Subject: FW: The first hand report from Taiwan

A forward email from Farther Budenholzer at Fu-Jen University about Typhoon Morakot. God bless all the relief workers!

Dear Friends,

Greetings from Taiwan ! Thanks to all of you for helping to make a wonderful retreat and alumni workshop.

Since arriving in Taiwan on Wednesday evening, I have been at least partially occupied with trying to get a picture of the situation of our SVD priests and brothers in Chiayi. We have several parishes in the high mountains of Chiayi County , Alishan.
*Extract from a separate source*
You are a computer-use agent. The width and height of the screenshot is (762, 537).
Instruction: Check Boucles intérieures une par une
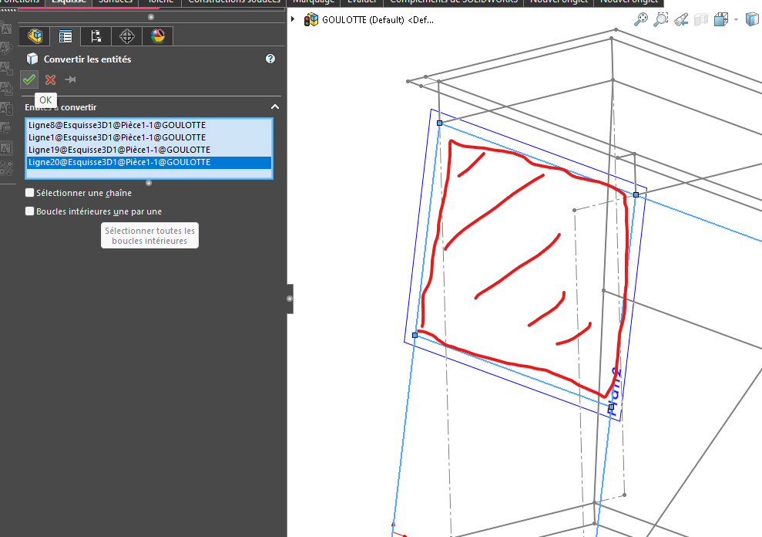tap(30, 211)
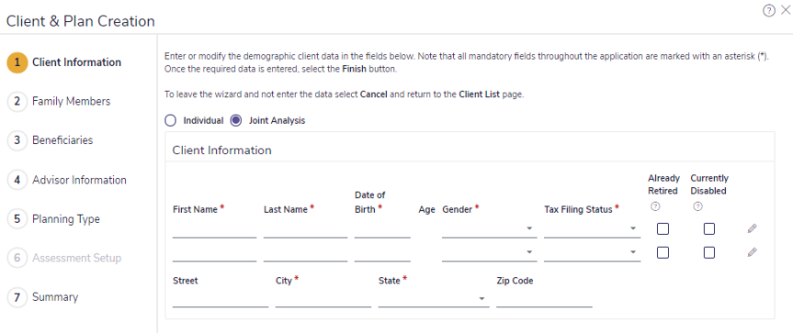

All of the SVDs are safe, though many are still cut off without electricity.

I attach to this e-mail two "stories" written by Fr. Brian Lawless, SVD who is at our main house in Chiayi city. The story of our gardener, Mr. Deng, who died as his home was swept away, while his brother watched helplessly in the car only a few meters away, maybe represents the human cost of typhoon Morakat.

Below I also reproduce an e-mail that Fr. Lawless sent me today. It is less polished than the stories, but conveys the magnitude of the difficulties.

In these few lines my concern is with the high mountains of Alishan County where the SVD work. Pingtung and Kaohsiung counties seemed to have been even worse affected with greater loss of life.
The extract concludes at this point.